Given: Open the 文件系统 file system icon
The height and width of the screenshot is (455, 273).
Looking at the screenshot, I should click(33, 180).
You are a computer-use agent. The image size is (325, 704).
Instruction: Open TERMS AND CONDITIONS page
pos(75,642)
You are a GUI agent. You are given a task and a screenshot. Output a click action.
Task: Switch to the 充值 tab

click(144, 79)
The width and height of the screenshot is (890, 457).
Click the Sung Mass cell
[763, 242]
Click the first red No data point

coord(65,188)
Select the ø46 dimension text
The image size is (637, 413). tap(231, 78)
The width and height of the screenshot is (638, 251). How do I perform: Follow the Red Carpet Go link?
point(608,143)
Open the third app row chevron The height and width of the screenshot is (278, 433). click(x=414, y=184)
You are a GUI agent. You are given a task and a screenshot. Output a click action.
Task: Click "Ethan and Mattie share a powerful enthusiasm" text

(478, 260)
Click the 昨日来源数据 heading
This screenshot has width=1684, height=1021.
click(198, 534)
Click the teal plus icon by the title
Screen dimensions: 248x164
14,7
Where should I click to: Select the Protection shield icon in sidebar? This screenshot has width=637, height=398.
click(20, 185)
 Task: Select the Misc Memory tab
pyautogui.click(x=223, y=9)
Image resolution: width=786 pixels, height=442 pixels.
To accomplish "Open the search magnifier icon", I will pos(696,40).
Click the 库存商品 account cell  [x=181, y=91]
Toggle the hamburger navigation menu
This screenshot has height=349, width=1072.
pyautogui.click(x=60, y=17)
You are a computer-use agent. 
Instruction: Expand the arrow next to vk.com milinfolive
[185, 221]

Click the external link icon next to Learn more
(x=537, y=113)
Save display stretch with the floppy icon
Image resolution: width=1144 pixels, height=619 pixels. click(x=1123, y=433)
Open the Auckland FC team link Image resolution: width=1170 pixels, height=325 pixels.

####################

The records shown earlier should all be returned verbatim.

Given: Open the 文件系统 file system icon
The height and width of the screenshot is (455, 273).
Looking at the screenshot, I should click(33, 180).
You are a computer-use agent. The image size is (325, 704).
Instruction: Open TERMS AND CONDITIONS page
pos(75,642)
You are a GUI agent. You are given a task and a screenshot. Output a click action.
Task: Switch to the 充值 tab

click(144, 79)
The width and height of the screenshot is (890, 457).
Click the Sung Mass cell
[763, 242]
Click the first red No data point

coord(65,188)
Select the ø46 dimension text
The image size is (637, 413). tap(231, 78)
The width and height of the screenshot is (638, 251). How do I perform: Follow the Red Carpet Go link?
point(608,143)
Open the third app row chevron The height and width of the screenshot is (278, 433). click(x=414, y=184)
You are a GUI agent. You are given a task and a screenshot. Output a click action.
Task: Click "Ethan and Mattie share a powerful enthusiasm" text

(478, 260)
Click the 昨日来源数据 heading
This screenshot has width=1684, height=1021.
click(198, 534)
Click the teal plus icon by the title
Screen dimensions: 248x164
14,7
Where should I click to: Select the Protection shield icon in sidebar? This screenshot has width=637, height=398.
click(20, 185)
 Task: Select the Misc Memory tab
pyautogui.click(x=223, y=9)
Image resolution: width=786 pixels, height=442 pixels.
To accomplish "Open the search magnifier icon", I will pos(696,40).
Click the 库存商品 account cell  [x=181, y=91]
Toggle the hamburger navigation menu
This screenshot has height=349, width=1072.
pyautogui.click(x=60, y=17)
You are a computer-use agent. 
Instruction: Expand the arrow next to vk.com milinfolive
[185, 221]

Click the external link icon next to Learn more
(x=537, y=113)
Save display stretch with the floppy icon
Image resolution: width=1144 pixels, height=619 pixels. click(x=1123, y=433)
Open the Auckland FC team link Image resolution: width=1170 pixels, height=325 pixels.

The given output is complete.